Convention Paper 10302 (Purchase now)
P16-3 The Effect of the Grid Resolution of Binaural Room Acoustic Auralization on Spatial and Timbral Fidelity—Dale Johnson, University of Huddersfield - Huddersfield, UK; Hyunkook Lee, University of Huddersfield - Huddersfield, UK
This paper investigates the effect of the grid resolution of binaural room acoustic auralization on spatial and timbral fidelity. Binaural concert hall stimuli were generated using a virtual acoustics program utilizing image source and ray tracing techniques. Each image source and ray were binaurally synthesized using Lebedev grids of increasing resolution from 6 to 5810 (reference) points. A MUSHRA test was performed where subjects rated the magnitudes of spatial and timbral differences of each stimulus to the reference. Overall, it was found that on the MUSHRA scale, 6 points were perceived to be "Fair," 14 points "Good," and 26 points and above all "Excellent" on the grading scale, for both spatial and timbral fidelity.

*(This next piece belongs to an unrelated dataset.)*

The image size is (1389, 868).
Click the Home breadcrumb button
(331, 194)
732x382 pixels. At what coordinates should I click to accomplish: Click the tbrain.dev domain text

Convention Paper 10303 (Purchase now)
P16-4 A Compact Loudspeaker Matrix System to Create 3D Sounds for Personal Uses—Aya Saito, University of Aizu - Aizuwakamatsu City, Japan; Takahiro Nemoto, University of Aizu - Aizuwakamatsu, Japan; Akira Saji, University of Aizu - Aizuwakamatsu City, Japan; Jie Huang, University of Aizu - Aizuwakamatsu City, Japan
In this paper we propose a new 3D sound system in two-layers as a matrix that has five loudspeakers on each side of the listener. The system is effective for sound localization and compact for personal use. Sound images in this system are created by extended amplitude panning method, with the effect of head-related transfer functions (HRTFs). Performance evaluation of the system for sound localization was made by auditory experiments with listeners. As the result, listeners could distinguish sound image direction localized at any azimuth direction and high elevation direction with small biases.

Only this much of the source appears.